On March 16, Baliyeva took Nursultan, his grandmother and another female relative to the capital, Astana, insisting that would be the safest place for the boy. Representatives for the family were indignant and argued that they had wanted to go to Almaty, where Nursultan’s mother lives. Baliyeva also made a point of repeatedly disparaging Nursultan’s mother and demanding that she finally make herself known. In what struck many people as a tasteless violation of ethical norms, Baliyeva paraded Nursultan before television crews and bloggers.

The mother’s arrival in Astana on March 16 set off another wave of outrage as the ombudswoman appeared intent on delaying access to the child for as long as possible. Footage showing the lawyer for Nursultan’s mother being kept waiting outside the building in which the boy, his grandmother and Baliyeva were all cooped up was widely shared online.

It was hours before mother and son were finally reunited.
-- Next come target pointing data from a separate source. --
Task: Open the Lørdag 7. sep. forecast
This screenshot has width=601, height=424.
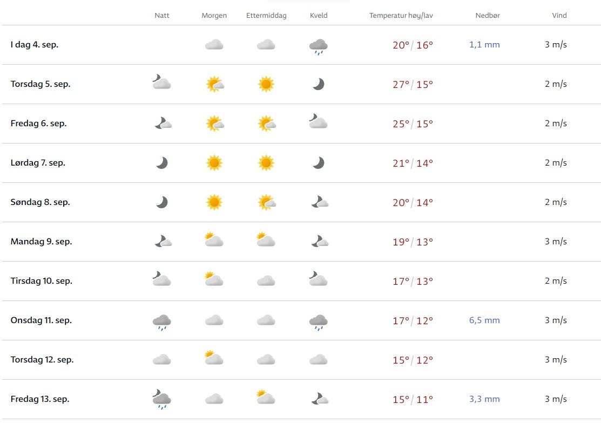Action: (38, 163)
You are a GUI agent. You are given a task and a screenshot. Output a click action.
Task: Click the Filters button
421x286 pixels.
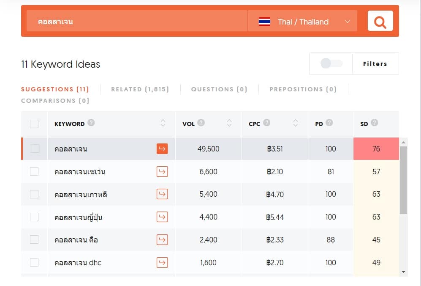click(x=375, y=64)
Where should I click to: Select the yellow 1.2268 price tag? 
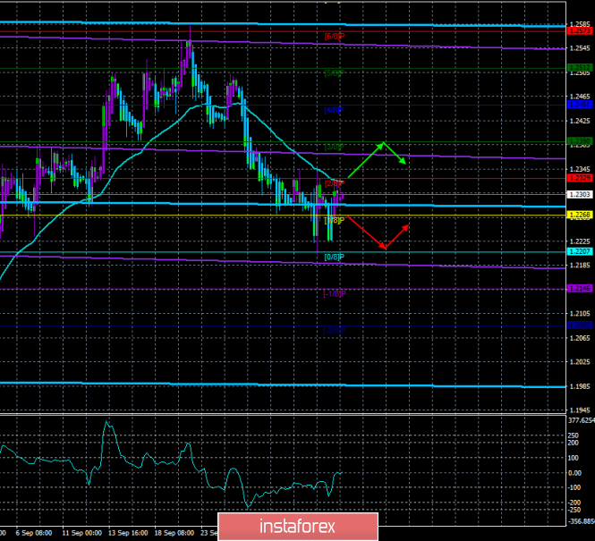(x=579, y=215)
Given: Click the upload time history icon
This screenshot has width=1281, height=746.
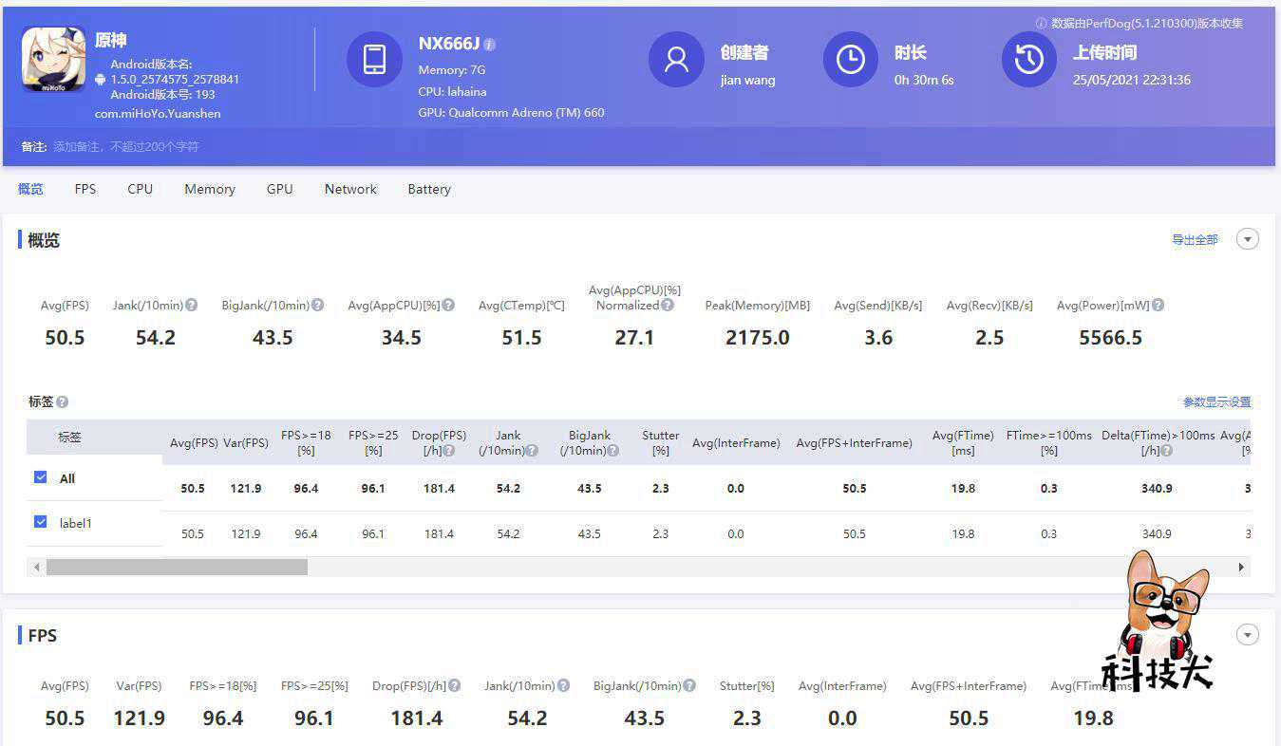Looking at the screenshot, I should pos(1029,60).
The activists who got involved in making the mother’s case claimed this breakthrough as a victory for Kazakhstan’s often beleaguered civil society. Moneyed social media users pitched in to pay expenses for Nursultan’s mother to hire lawyers and travel to Astana. Others busied themselves amplifying every incremental development to the story.

On the political front, the entire affair has been a public relations disaster.

There is no overestimating the extent to which this drama has gripped the public. Commentators have taken to describing the entire chain of events as the story of Kazakhstan’s state in a microcosm. From violence and nepotism, to injustice and shameless abuse of media resources for personal gain, all the ingredients are there, say the critics.

This time around, however, the sheer weight of publicity has forced the authorities to act, and at the highest levels. The country’s prosecutor general has appointed a special counsel to take charge of the case. The alleged perpetrators, whose guilt still remains very far from proven, have been taken into custody for their safety.

Perhaps most importantly, Nursultan’s story has exposed burgeoning public demand to overhaul a system that fails to offer basic protections for children. Anastasia Shestayeva, a blogger who wrote a widely cited piece on the scandal, argued that it is Kazakhstan’s entire childcare system that is now in the dock.

“This consists not just of one person, but of a whole string of adults who, for the sake of their positions in power, for the sake of material gain, are ready to turn a blind eye to hundreds of cases of violence against children,” wrote Shestayeva.